I am not knocking villa holidays at all. We had two amazing trips with our small people to Tuscany and Provence but five villa holidays and three cottages down the line and we were most certainly jaded with it all. We missed the adventure which we were not brave enough to continue with the children and frankly going abroad to go to the supermarket, cook at home for King and Queen fussy, do laundry and drive around to see very nice churches and castles blah blah was frankly, not getting our freak on! The banality of life was following us on holiday and was still costing thousands of pounds for the privilege. We were in a rut.
So, we swallowed our holiday snobbishness and considered All Inclusive. We decided on the Caribbean as they seem to have the art down to a fine tea, it was a comparatively short flight, so manageable with small children and was going to be dang hot in Spring.
I have to say, I don't think you can possibly love your children more when they are impeccably behaved on a flight and we have been so lucky as three long haul flights in the last two years have witnessed our little folk be applauded by neighbouring passengers for being so quiet and good. We didn't even illegally dose them with Night Nurse. Even the pilot didn't get congratulated for keeping us from falling out of the sky, but our two angels were the talk of the town. Of course, five minutes later in the immigration line they turned feral again and all soppy eyed adoration evaporated.
I was asked frequently when talking about our holiday if we were putting the children in a kids club. I am personally not a huge fan of kids clubs. I believe for the irritating eights to the puberty riddled teens, they are wonderful in the balmy climate of the Caribbean as the children can get their highs from zip lining, sailing, kayaking, snorkelling, windsurfing and learning some wonderful skills. For the under eights, the children tend to be kept in some sort of photographic dark room sticking pasta shapes to their eyelids, only to be let out twice, on an hour release for a disinterested swim and some ice cream.
I don't want to put the children in kids clubs. I know everyone says they make friends with other children, but if you have met my children, you will know they are socially inept, so with the exception of making a nice bead necklace, I don't see the point of keeping them stored away.
The main reason is because I enjoy my children so much on these vacations. I am mostly horrid to them and vice versa for 355 days of the year so when I have ten days when I have nothing to do but wash myself and eat, our relationship blossoms. The children are a joy to be with and I have realised how chores and routine ruin family life. Anarchy is clearly the answer and I wish I was bohemian enough to do it but being a boring conformist I know after these ten days we will get back to the old routine of school, cooking, driving, avoiding chores and growing old before our time.

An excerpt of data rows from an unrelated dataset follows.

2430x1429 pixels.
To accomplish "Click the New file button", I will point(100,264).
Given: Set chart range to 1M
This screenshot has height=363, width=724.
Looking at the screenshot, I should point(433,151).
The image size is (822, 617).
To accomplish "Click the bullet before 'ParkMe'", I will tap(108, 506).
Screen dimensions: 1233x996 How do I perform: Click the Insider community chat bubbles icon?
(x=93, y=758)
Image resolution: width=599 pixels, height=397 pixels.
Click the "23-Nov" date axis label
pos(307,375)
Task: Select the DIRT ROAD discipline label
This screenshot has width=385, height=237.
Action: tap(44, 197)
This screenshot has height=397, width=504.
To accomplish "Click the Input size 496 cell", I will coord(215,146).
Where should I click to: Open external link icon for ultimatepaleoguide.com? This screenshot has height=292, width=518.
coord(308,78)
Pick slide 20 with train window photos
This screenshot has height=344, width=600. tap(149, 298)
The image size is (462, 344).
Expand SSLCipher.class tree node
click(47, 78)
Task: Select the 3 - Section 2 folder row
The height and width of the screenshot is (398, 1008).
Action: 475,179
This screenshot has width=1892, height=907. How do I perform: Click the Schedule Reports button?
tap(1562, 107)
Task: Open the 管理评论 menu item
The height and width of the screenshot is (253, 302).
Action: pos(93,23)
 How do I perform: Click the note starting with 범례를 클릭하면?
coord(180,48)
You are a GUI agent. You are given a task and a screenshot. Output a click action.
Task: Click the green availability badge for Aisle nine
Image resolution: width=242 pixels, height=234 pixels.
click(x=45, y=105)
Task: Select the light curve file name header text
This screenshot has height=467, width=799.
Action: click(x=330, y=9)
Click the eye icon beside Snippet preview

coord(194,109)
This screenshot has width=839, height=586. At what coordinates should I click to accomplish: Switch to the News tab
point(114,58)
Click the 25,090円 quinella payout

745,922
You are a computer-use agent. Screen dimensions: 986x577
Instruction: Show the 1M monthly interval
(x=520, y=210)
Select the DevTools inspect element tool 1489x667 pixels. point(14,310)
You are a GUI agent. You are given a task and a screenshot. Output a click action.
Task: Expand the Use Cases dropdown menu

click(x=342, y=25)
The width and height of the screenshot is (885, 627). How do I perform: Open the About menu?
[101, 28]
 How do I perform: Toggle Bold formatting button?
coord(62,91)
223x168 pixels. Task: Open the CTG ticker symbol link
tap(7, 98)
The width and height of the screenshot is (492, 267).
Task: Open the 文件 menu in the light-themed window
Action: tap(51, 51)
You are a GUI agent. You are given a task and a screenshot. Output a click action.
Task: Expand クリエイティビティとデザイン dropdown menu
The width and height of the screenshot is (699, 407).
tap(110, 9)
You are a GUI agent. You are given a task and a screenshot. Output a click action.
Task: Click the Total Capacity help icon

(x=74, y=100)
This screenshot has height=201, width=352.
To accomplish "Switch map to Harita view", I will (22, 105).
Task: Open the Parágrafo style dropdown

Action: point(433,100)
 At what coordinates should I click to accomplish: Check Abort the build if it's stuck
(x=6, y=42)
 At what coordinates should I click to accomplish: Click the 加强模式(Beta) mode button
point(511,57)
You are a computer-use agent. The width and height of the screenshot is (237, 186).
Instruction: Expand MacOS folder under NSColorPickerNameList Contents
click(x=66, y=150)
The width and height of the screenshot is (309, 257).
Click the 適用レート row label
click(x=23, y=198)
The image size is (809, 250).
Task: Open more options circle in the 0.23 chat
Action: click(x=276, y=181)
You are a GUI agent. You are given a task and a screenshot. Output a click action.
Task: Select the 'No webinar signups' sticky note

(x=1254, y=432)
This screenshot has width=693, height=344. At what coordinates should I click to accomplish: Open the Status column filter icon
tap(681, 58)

Boffins of childhood state that the early years should be based on play. However, this is only stipulated in the case of the children. What about the parents? I think five years off from work, a maid and chef thrown in and a stint in the hot house at Kew Gardens would do nicely for harvesting well balanced happy children and parents.
Having petitioned the government for such a change in maternity and paternity benefits in the UK and not having had a response in the last two years, we will have to instead console ourselves with doing what is effectively an ultra-expensive pool holiday each year to be a happy family. It is worth the price.